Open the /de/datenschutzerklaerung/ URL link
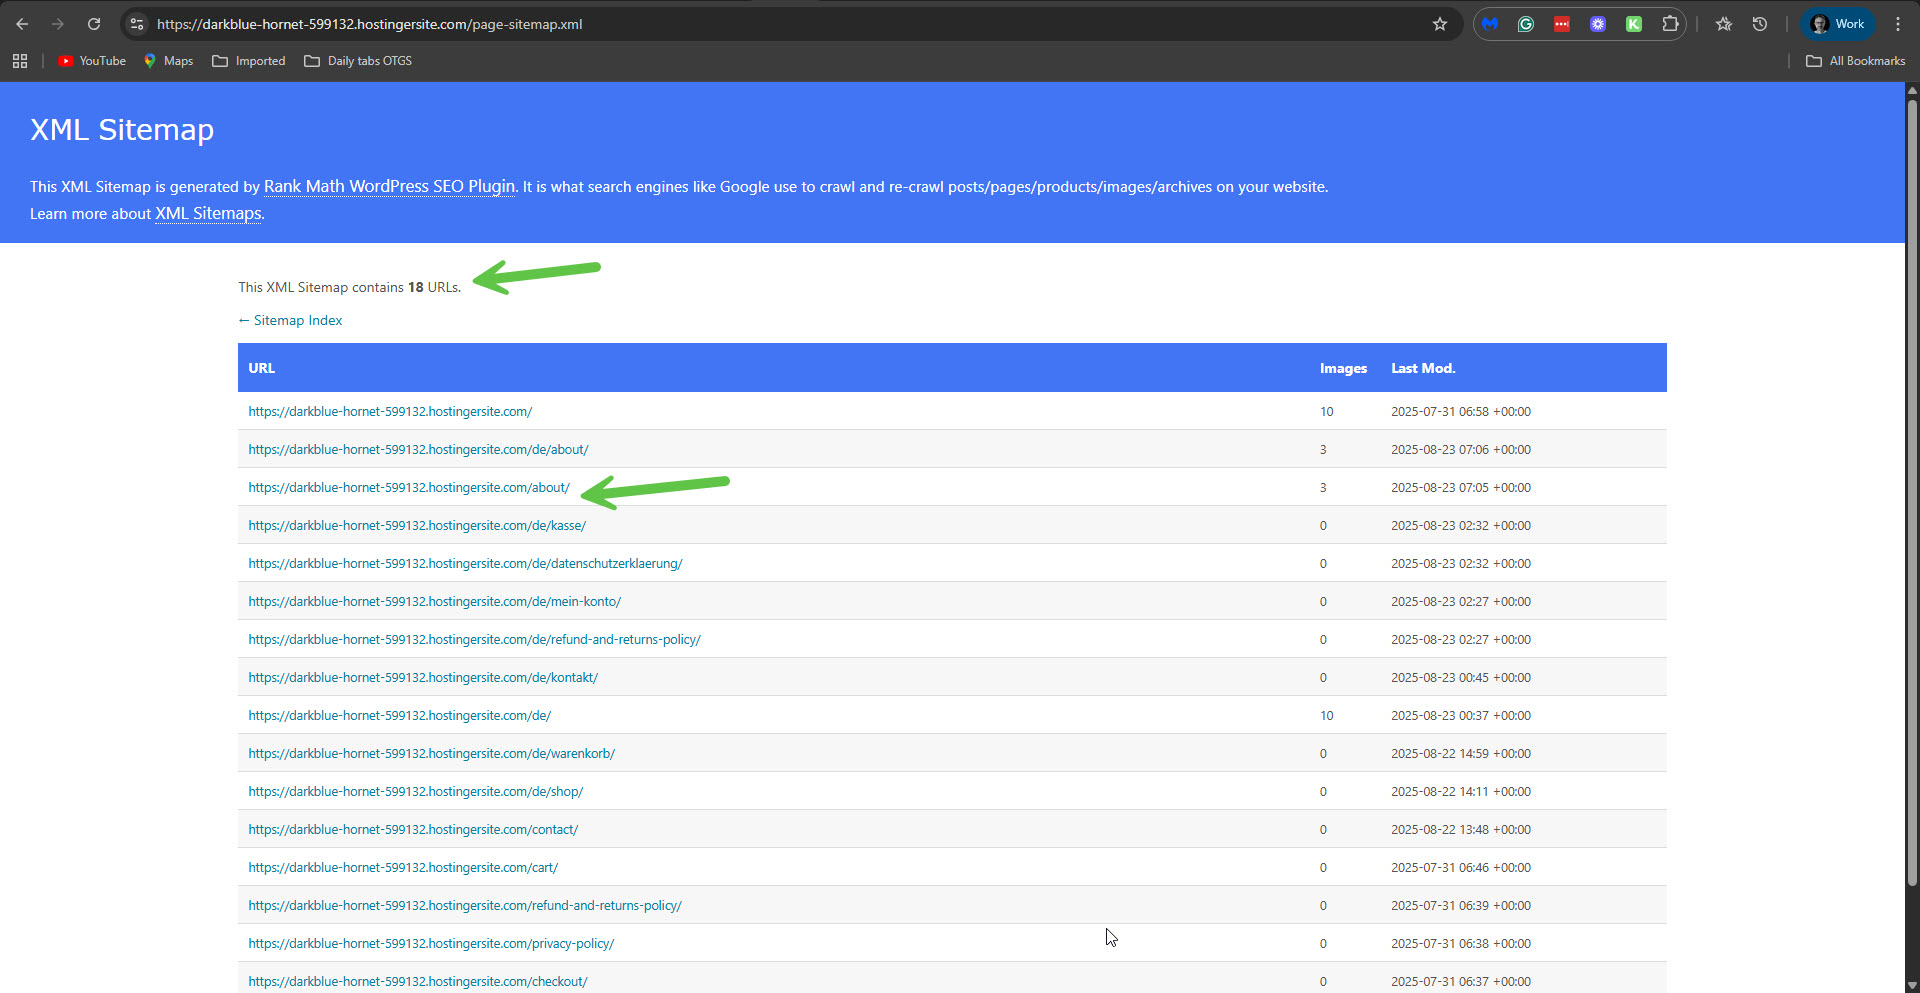 [465, 564]
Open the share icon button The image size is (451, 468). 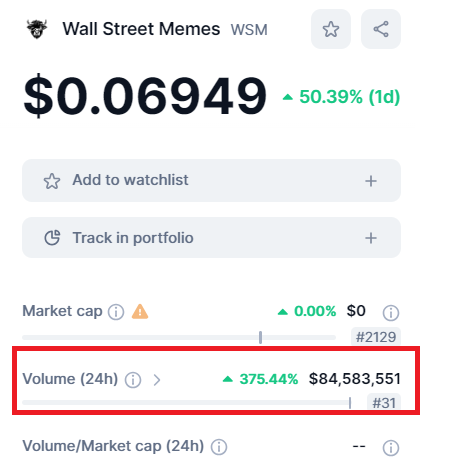(381, 29)
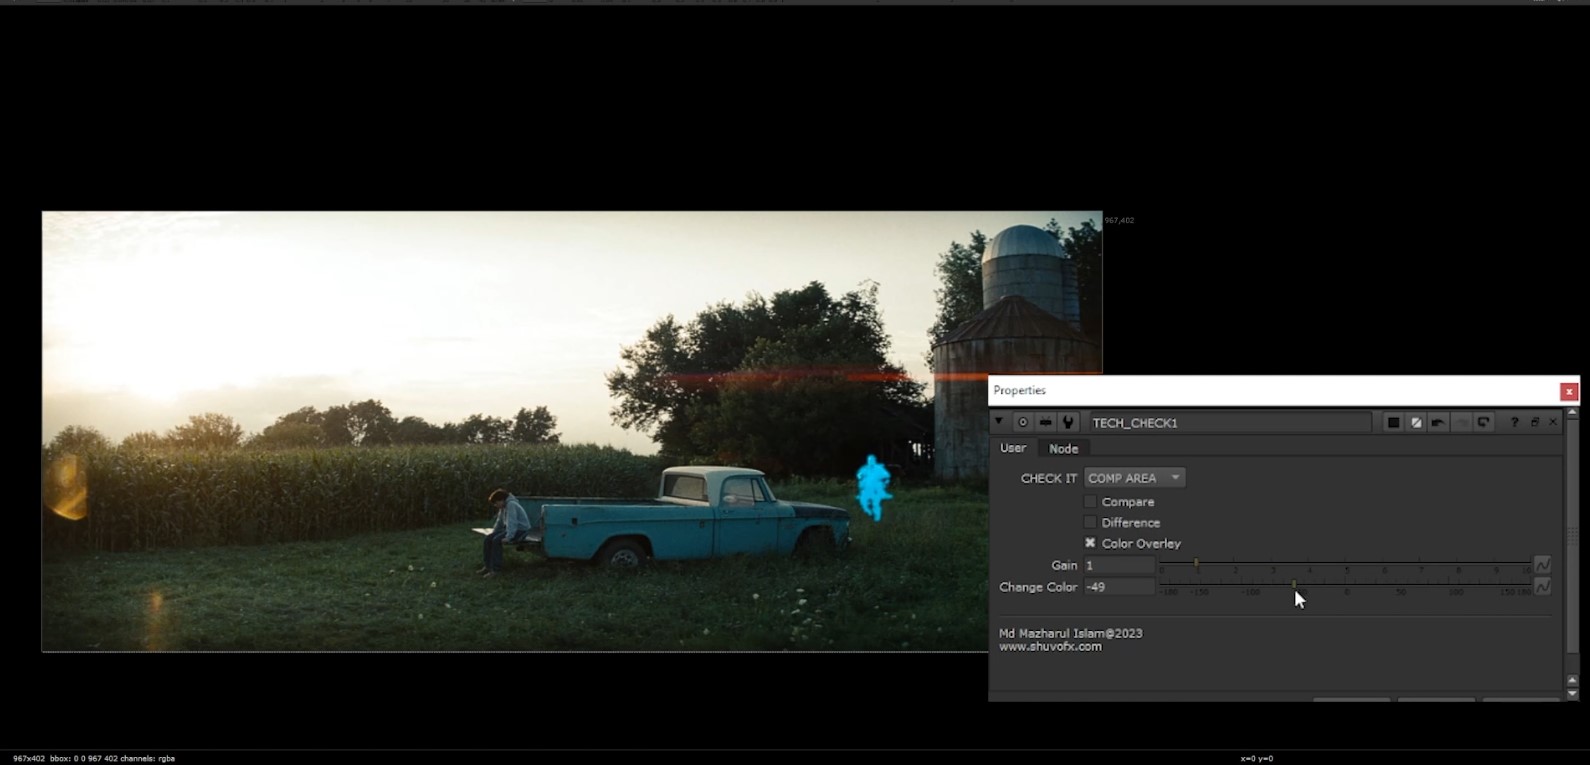Close the Properties window
Image resolution: width=1590 pixels, height=765 pixels.
1568,391
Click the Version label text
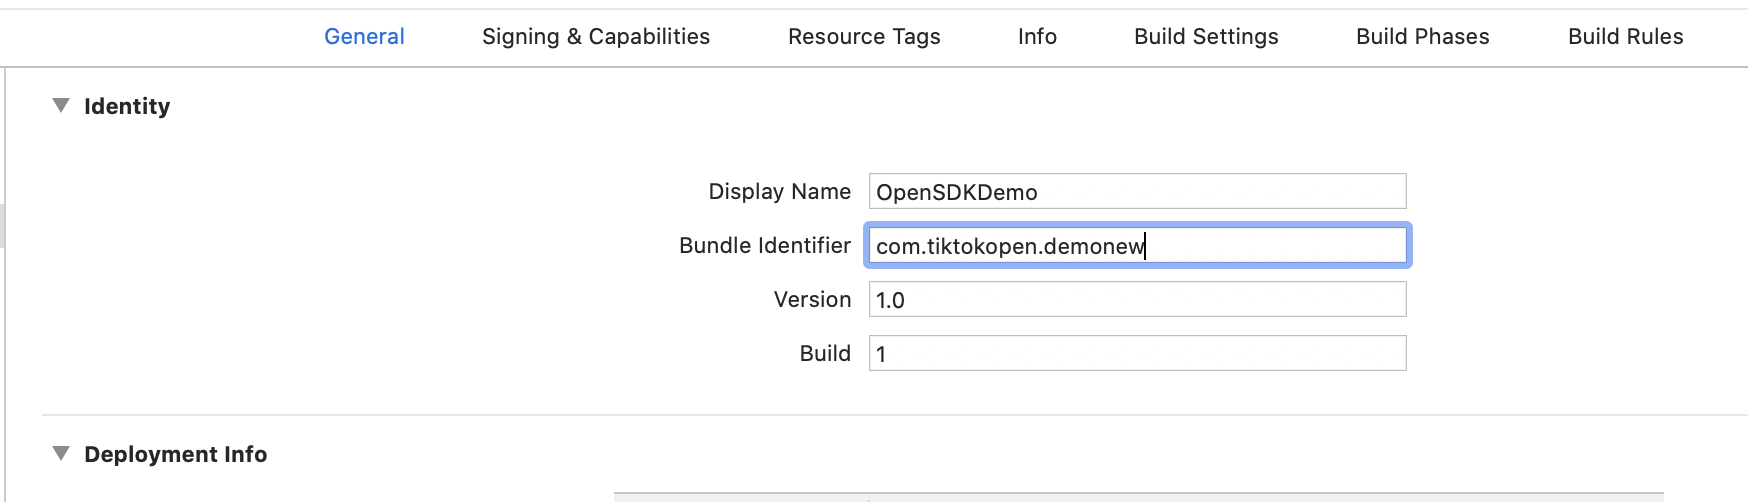The height and width of the screenshot is (502, 1748). pos(812,300)
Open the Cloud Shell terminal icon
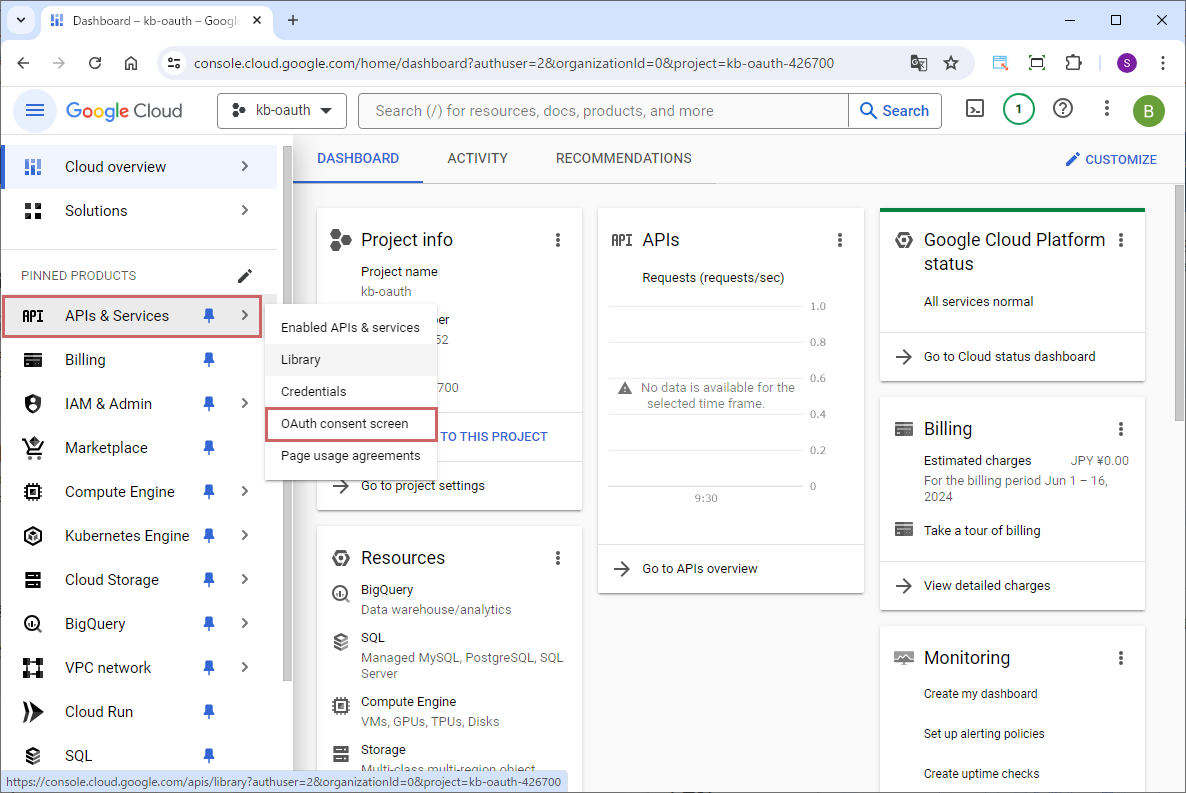Viewport: 1186px width, 793px height. click(975, 110)
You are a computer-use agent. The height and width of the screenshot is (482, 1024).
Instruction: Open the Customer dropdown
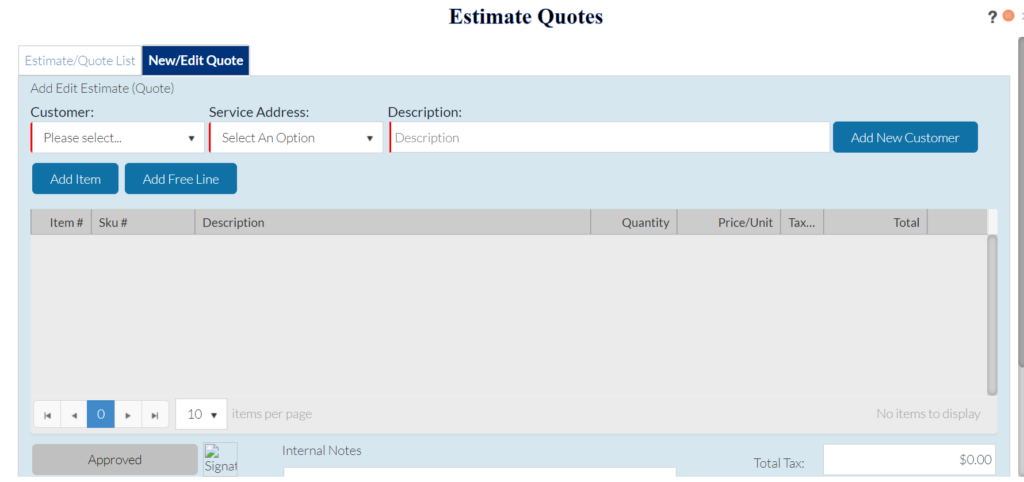[118, 138]
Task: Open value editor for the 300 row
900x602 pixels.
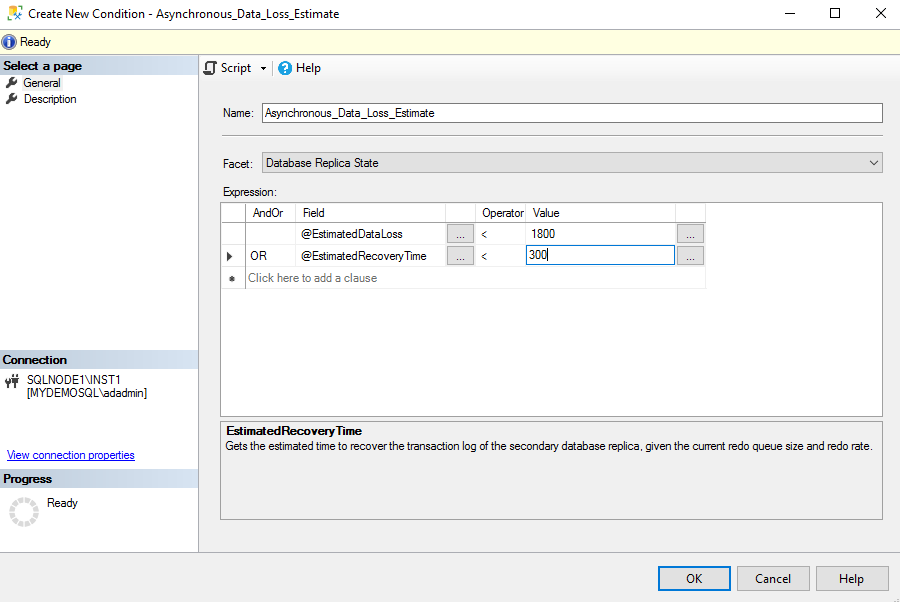Action: tap(690, 256)
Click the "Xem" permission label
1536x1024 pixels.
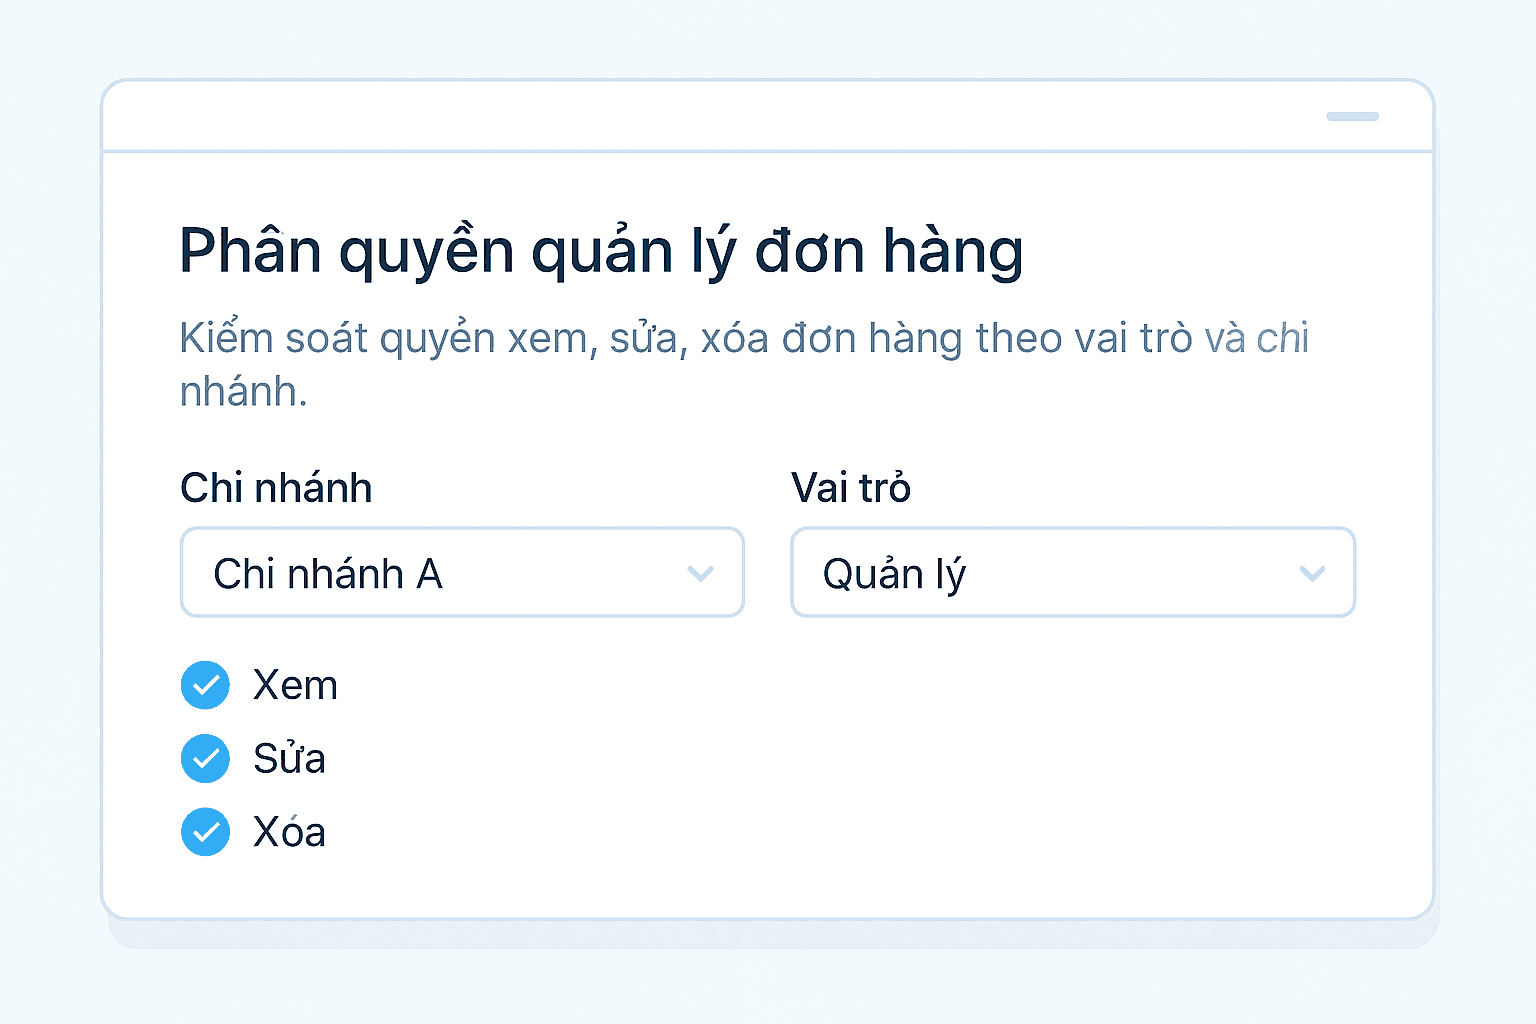tap(295, 686)
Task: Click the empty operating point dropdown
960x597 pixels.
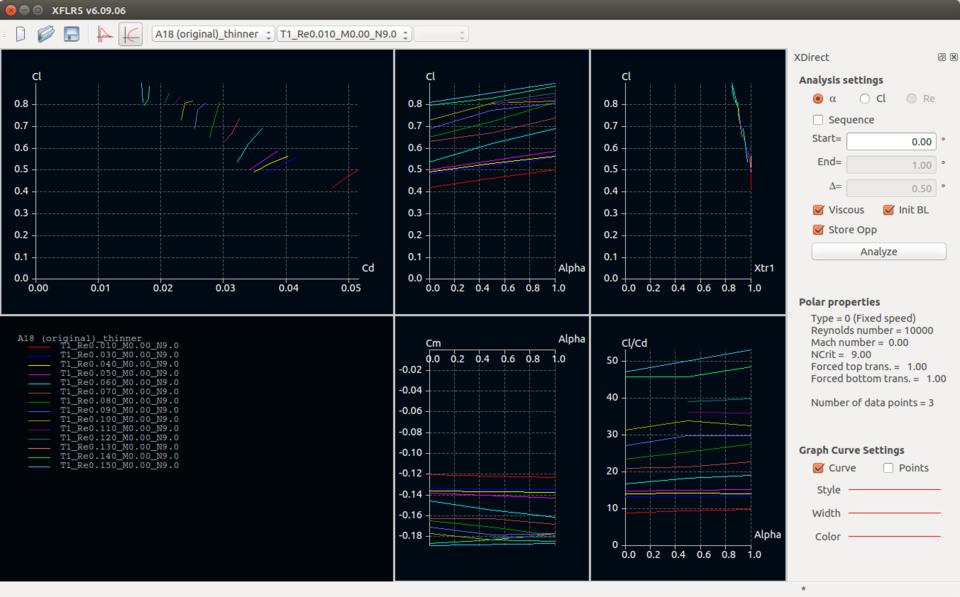Action: point(441,34)
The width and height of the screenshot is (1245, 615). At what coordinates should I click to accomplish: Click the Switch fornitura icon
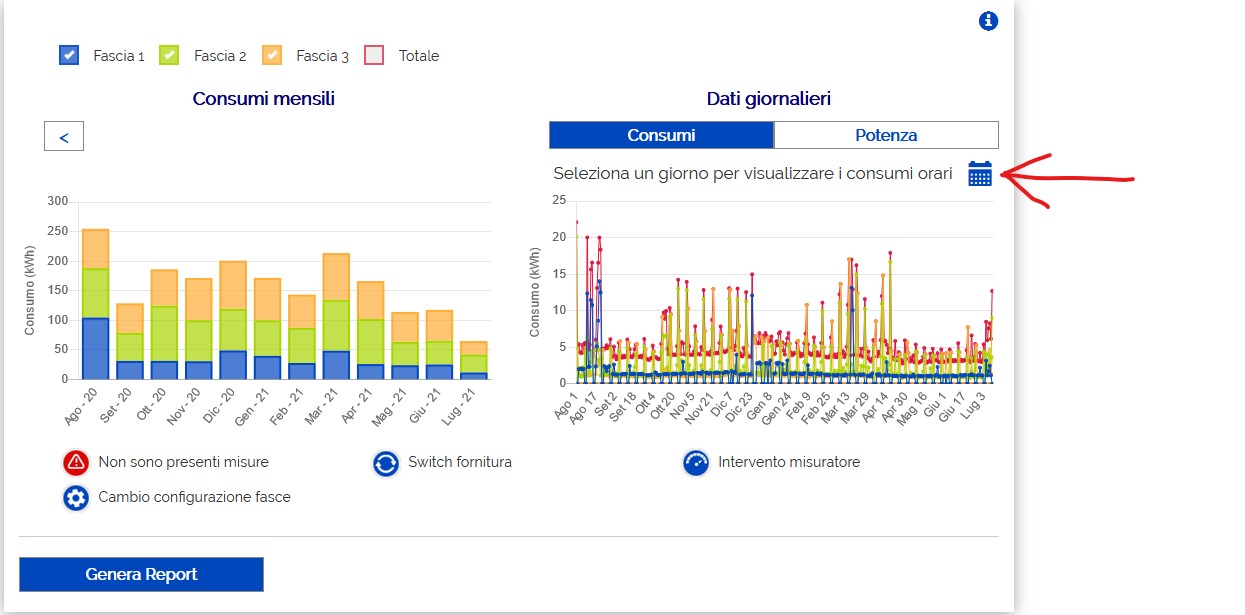click(386, 463)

········

Task objective
Your output should consist solely of the lines from the line containing "Task: Open value editor for the 300 row" through the last line of the entries, verbatim, minus any pictures.

Exercise solution
Task: Open value editor for the 300 row
900x602 pixels.
Action: tap(690, 256)
Click the "Xem" permission label
1536x1024 pixels.
tap(295, 686)
Task: Click the empty operating point dropdown
960x597 pixels.
Action: point(441,34)
The width and height of the screenshot is (1245, 615). At what coordinates should I click to accomplish: Click the Switch fornitura icon
click(386, 463)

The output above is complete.